壓縮時會丟掉 ThinkPart（延伸推理的內容），因為它們通常佔大量 token 但對後續對話的價值較低。壓縮過程會發送 CompactionBegin / CompactionEnd 事件，讓 UI 可以顯示壓縮進度。

核心機制六：多 Agent（子 Agent）

透過 Task 工具，Agent 可以派生子 Agent 來處理子任務。

架構

class Task(CallableTool2[Params]):
    async def __call__(self, params: Params) -> ToolReturnValue:
        agent = subagents[params.subagent_name]
        result = await self._run_subagent(agent, params.prompt)
        return result

    async def _run_subagent(self, agent, prompt):
        # 建立獨立的 context 和 soul
        context = Context(file_backend=subagent_context_file)
        soul = KimiSoul(agent, context=context)

        # 執行子 agent
        await run_soul(soul, prompt, _ui_loop_fn, asyncio.Event())

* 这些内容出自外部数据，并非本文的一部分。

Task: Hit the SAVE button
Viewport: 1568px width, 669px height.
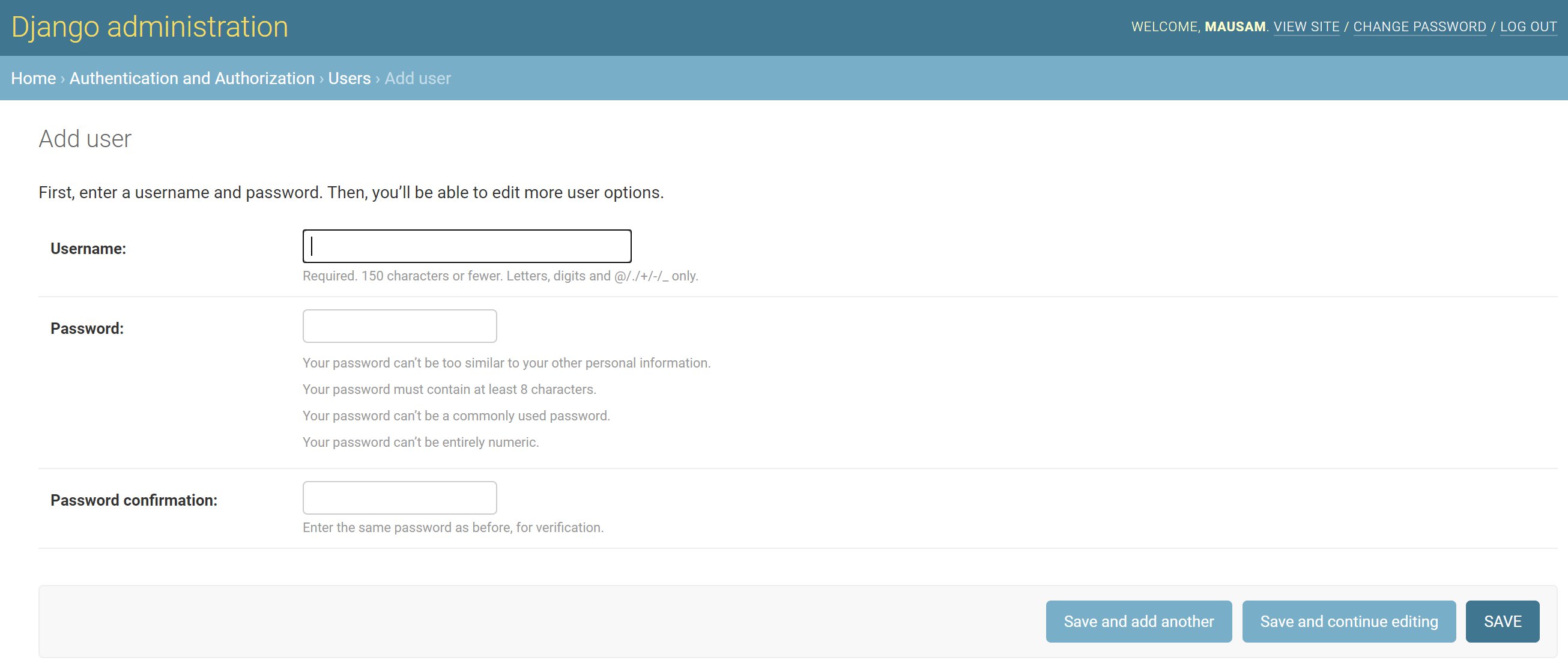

        # 如果回覆太短（< 200 字元），自動追問
        if len(final_response) < 200:
            await run_soul(soul, CONTINUE_PROMPT, ...)

子 Agent 有自己獨立的 context 和 session，但透過 SubagentEvent 把 Wire 事件傳回主 Agent 的 UI。核准請求（ApprovalRequest）會直接穿透到主 Wire 層級，讓使用者統一核准。

子 Agent 由 LaborMarket 管理，分為：

Fixed subagents：Agent spec 中預定義的
Dynamic subagents：執行時動態建立的

核心機制七：MCP 整合

Kimi CLI 原生支援 Model Context Protocol（MCP），透過 fastmcp 套件整合外部工具。

# 新增 HTTP MCP 伺服器
kimi mcp add --transport http context7 https://mcp.context7.com/mcp \
  --header "CONTEXT7_API_KEY: ctx7sk-xxx"

# 新增 stdio MCP 伺服器
kimi mcp add --transport stdio chrome-devtools -- npx chrome-devtools-mcp@latest

# 支援 OAuth 認證的 MCP
kimi mcp add --transport http --auth oauth linear https://mcp.linear.app/mcp

MCP 工具會自動載入到 KimiToolset，和內建工具無差別地使用。

組態系統

組態檔案位於 ~/.kimi/config.toml，使用 Pydantic 做驗證：

default_model = "kimi-code__kimi-k2.5"
default_thinking = true
default_yolo = false

[loop_control]
max_steps_per_turn = 100
max_retries_per_step = 3
reserved_context_size = 50000

[models.kimi-code__kimi-k2-5]
provider = "kimi-code"
model = "kimi-k2.5"
max_context_size = 1000000
capabilities = ["thinking", "image_in", "video_in"]

[providers.kimi-code]
type = "kimi"
base_url = "https://api.kimi.com/v1"
api_key = ""

值得注意的是，組態系統支援從 JSON 遷移到 TOML——_migrate_json_config_to_toml() 會自動偵測舊格式並轉換，舊檔備份為 .bak。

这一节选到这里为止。